REQUIRED ACTION:
Every line containing "Viewport" should be copied out. Go through the entries and find them.

INFORMATION PROVIDED:
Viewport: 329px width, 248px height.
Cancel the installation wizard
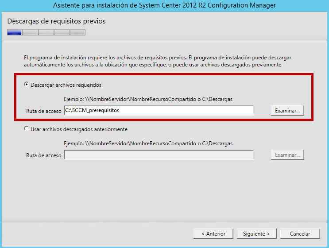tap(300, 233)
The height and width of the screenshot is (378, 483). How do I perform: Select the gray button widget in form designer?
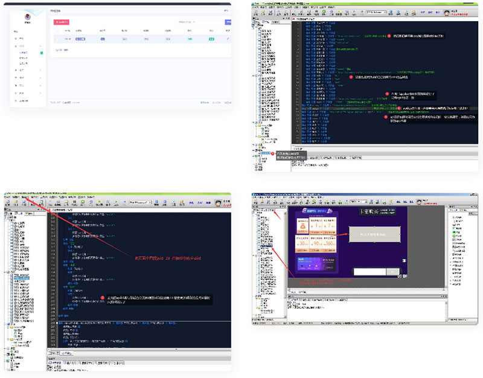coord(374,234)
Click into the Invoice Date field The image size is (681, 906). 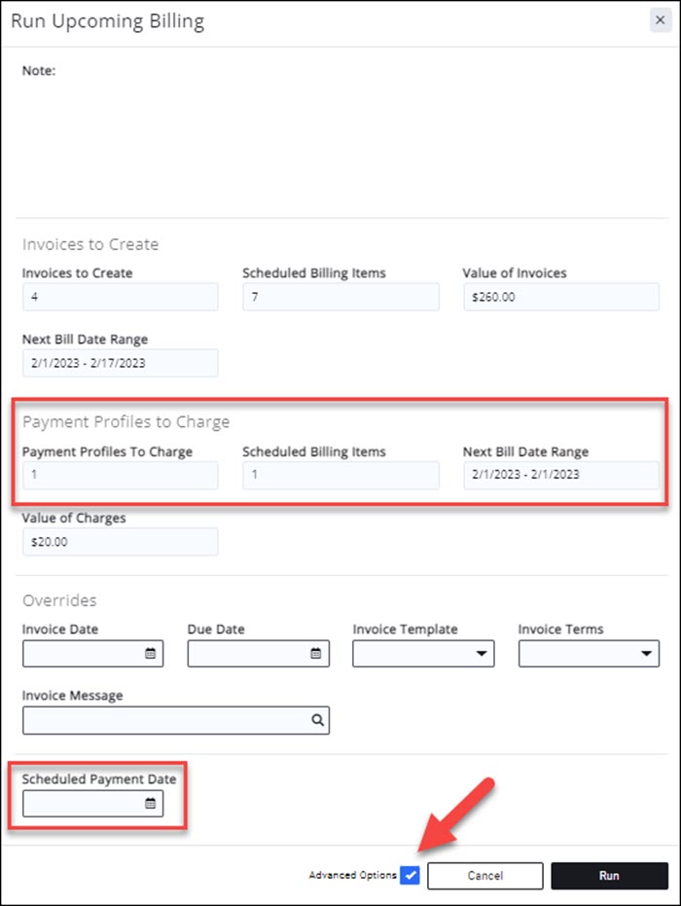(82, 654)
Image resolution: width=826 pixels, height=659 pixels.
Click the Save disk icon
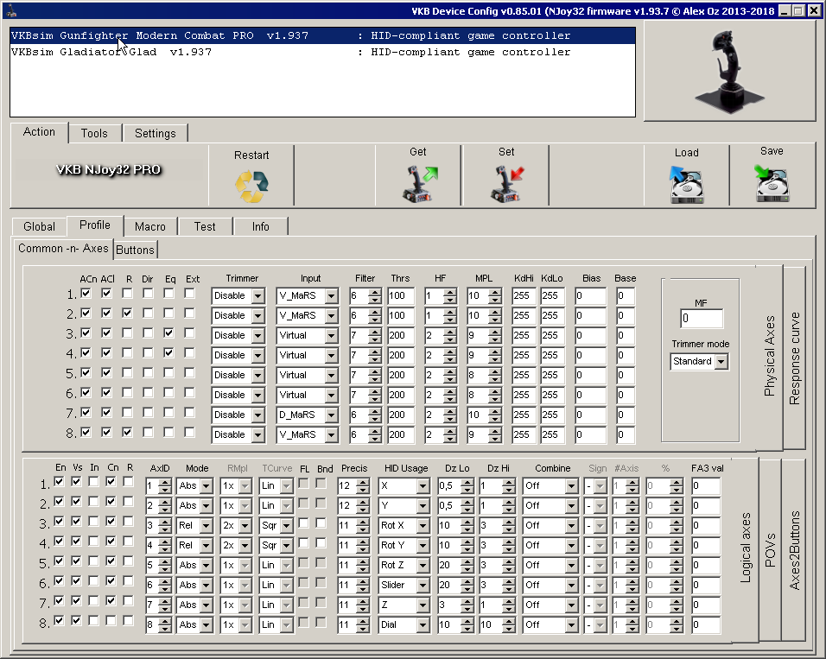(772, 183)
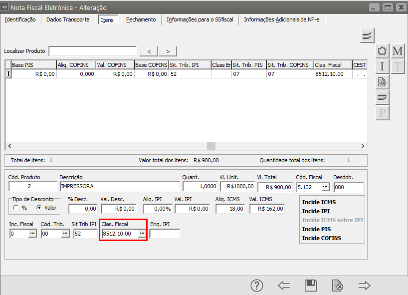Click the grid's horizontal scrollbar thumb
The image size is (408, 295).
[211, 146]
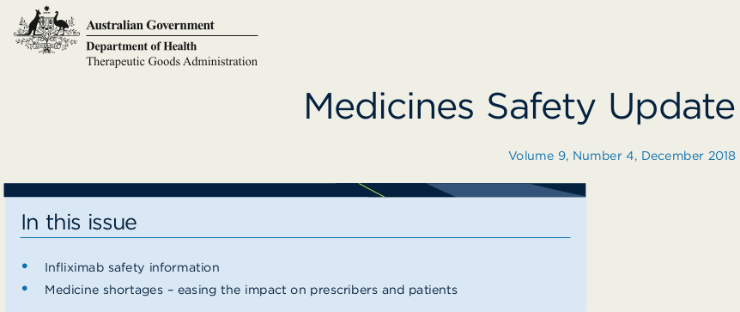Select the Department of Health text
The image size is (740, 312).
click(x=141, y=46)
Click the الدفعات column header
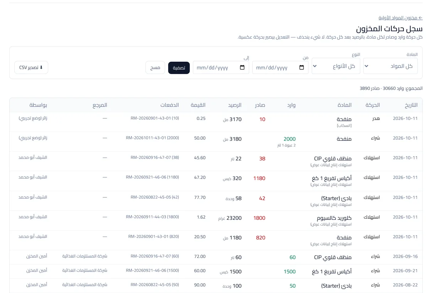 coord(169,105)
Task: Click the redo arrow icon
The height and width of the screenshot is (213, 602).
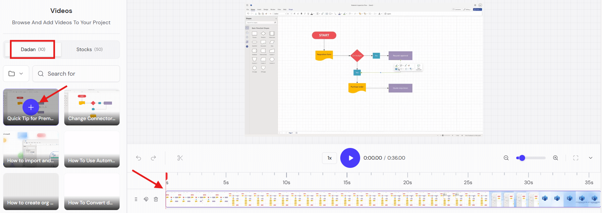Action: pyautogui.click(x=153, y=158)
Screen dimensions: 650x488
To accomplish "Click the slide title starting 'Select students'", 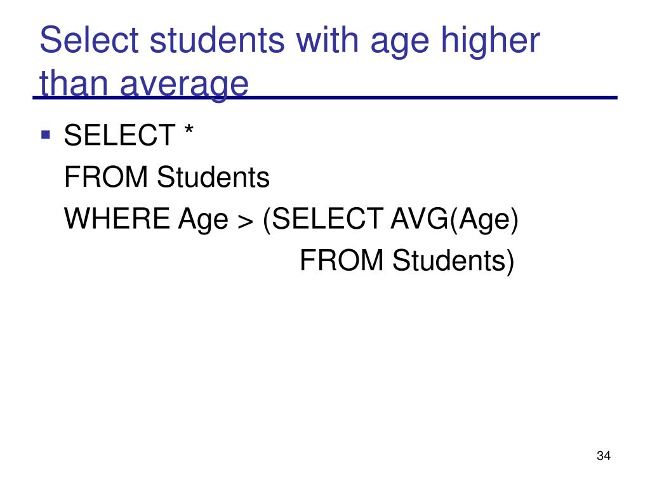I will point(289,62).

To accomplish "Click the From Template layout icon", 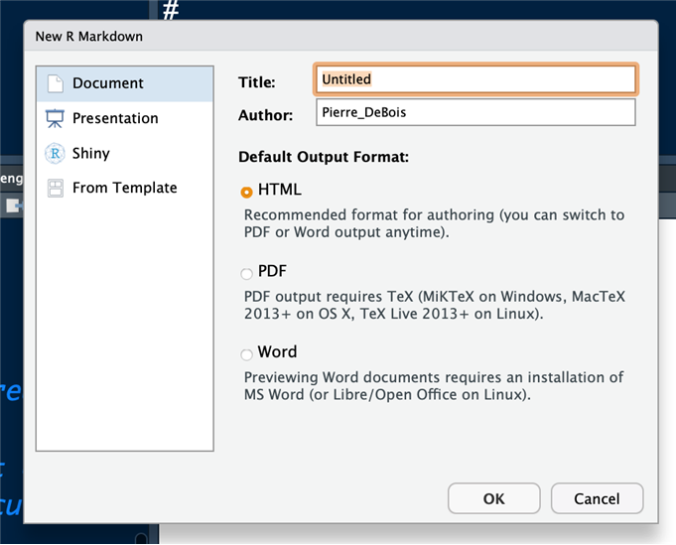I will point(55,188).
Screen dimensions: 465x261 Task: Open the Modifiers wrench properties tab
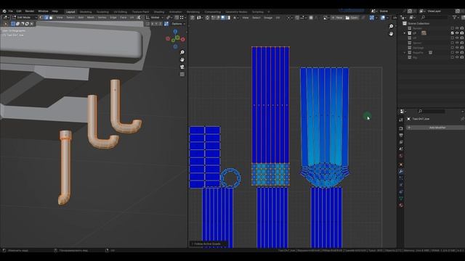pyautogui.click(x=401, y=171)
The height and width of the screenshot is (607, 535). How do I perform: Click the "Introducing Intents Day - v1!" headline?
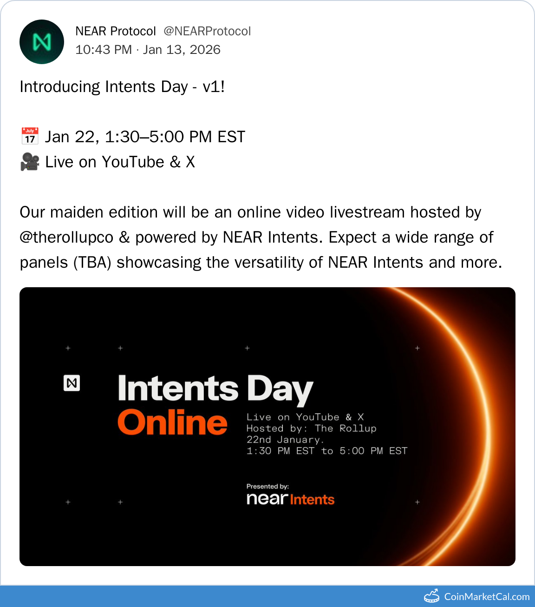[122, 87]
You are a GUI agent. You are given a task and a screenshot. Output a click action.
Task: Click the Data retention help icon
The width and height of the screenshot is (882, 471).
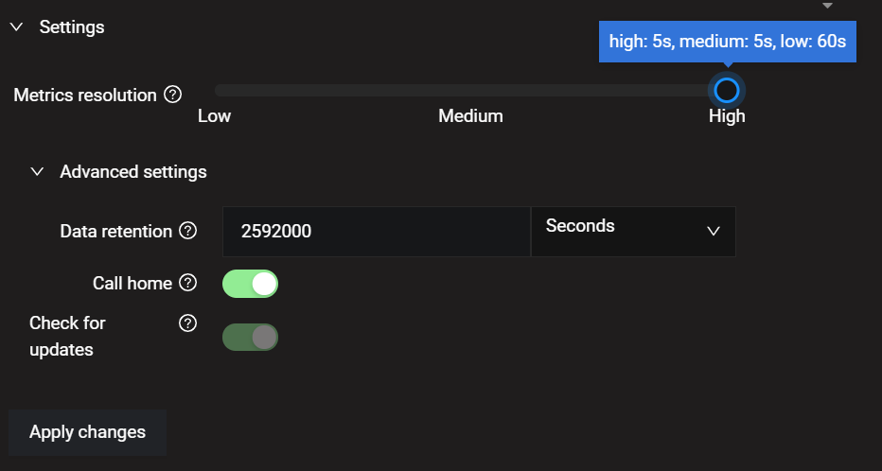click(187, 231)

---

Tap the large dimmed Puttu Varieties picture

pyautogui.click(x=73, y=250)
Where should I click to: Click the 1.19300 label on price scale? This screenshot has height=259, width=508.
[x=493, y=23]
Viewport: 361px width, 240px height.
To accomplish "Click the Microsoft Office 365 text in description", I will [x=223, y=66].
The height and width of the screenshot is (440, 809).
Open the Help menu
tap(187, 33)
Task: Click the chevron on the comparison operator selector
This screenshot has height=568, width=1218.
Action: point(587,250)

---

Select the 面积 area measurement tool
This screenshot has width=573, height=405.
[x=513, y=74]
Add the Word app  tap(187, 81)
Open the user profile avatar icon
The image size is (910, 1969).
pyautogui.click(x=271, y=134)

OUTPUT BELOW:
Viewport: 329px width, 248px height.
Viewport: 361px width, 240px height.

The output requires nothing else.